Dentro de la nomenclatura de las redes sociales el verbo “etiquetar” se refiere a redirigir determinada publicación a ciertas personas. En el siglo pasado una acepción novedosa de la palabra “etiquetar” era señalar a una persona por aquellas condiciones que la caracterizaban, y que la ponían en desventaja frente a la gran mayoría. Una etiqueta de “estúpido” o de “feo” colocaba a quien la portaba en franca inferioridad ante el resto, dando pie a la discriminación. Hubo diversos psicólogos norteamericanos que iniciaron con este concepto de etiquetar; no estoy en la certeza si el primero fue L. Ronald Hubbard, en su libro sobre dianética, publicado en 1950. Hasta ahí alcanza mi radar.

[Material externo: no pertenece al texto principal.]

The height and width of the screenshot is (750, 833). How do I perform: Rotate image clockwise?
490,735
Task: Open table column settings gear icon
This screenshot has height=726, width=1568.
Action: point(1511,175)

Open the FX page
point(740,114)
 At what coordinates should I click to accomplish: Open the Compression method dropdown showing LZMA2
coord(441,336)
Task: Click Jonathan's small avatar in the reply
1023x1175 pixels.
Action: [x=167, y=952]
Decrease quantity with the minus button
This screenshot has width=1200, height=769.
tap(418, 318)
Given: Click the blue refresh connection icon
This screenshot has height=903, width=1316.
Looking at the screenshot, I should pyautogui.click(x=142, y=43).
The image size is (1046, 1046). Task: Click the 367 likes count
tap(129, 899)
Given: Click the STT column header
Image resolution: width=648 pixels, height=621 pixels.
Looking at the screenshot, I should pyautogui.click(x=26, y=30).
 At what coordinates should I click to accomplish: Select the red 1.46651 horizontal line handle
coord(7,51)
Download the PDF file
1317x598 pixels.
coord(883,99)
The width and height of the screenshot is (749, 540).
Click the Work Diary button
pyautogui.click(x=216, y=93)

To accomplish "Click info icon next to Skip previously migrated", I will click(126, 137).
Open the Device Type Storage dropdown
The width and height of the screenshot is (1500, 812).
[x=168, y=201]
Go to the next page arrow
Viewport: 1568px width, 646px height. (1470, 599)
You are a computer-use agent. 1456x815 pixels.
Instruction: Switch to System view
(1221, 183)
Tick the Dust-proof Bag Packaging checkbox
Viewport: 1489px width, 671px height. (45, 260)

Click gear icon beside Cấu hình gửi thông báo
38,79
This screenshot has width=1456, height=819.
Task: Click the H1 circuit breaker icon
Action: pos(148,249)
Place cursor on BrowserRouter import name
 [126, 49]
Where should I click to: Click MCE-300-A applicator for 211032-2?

Ese maniqueísmo en la vida y en el arte, conducía a la polarización. En una telenovela comercial los personajes eran siempre guapos, peinados, planchados, maquillados. Conducían un vehículo del año y vivían en una residencia de super lujo, con servidumbre de uniforme y chofer de librea. Jamás se colaban arrugas, lonjas o dentaduras defectuosas. Ahora tenemos la opción de descubrir personajes no tan perfectos, que rompen esos esquemas maniqueos, lo que nos permite aproximarnos a conocerlos, entenderlos y aprender algo de ellos.
La sociedad está integrada por seres humanos que en lo esencial son similares, pero en las facetas de su personalidad van desarrollando diversas capacidades y limitaciones; gustos y rechazos. Es válido que cada uno tenga sus propias cualidades personales, y está en total derecho de manifestarlas, en la medida en que hacerlo no perjudique los intereses de terceros. Hemos pasado de estar regidos por principios radicales a tener la libertad de decidir de forma individual nuestro camino. Ello, a su vez, nos obliga a asumir una mayor responsabilidad por los actos propios. Ejercer el libre albedrío para manifestar conductas que atenten contra otros, no está permitido dentro de un sistema social sano.
Acabo de ver una hermosa cinta intitulada “La bicicleta verde”, de la directora Haifaa al-Mansour. La historia se desarrolla en Arabia Saudita: una preadolescente musulmana tiene el enorme deseo de poseer una bicicleta, algo que atenta contra los principios tradicionales de su comunidad. De un modo por demás original y simpático se las va ingeniando con miras a lograr su objetivo. Esta chiquilla llamada Wadjda nos invita a creer que es válido romper esquemas, y que para hacerlo lo que hace falta es determinación. Es un ejemplo del arte dibujando al ser humano en su propia dualidad, como un gran soñador capaz de lograr lo que se propone.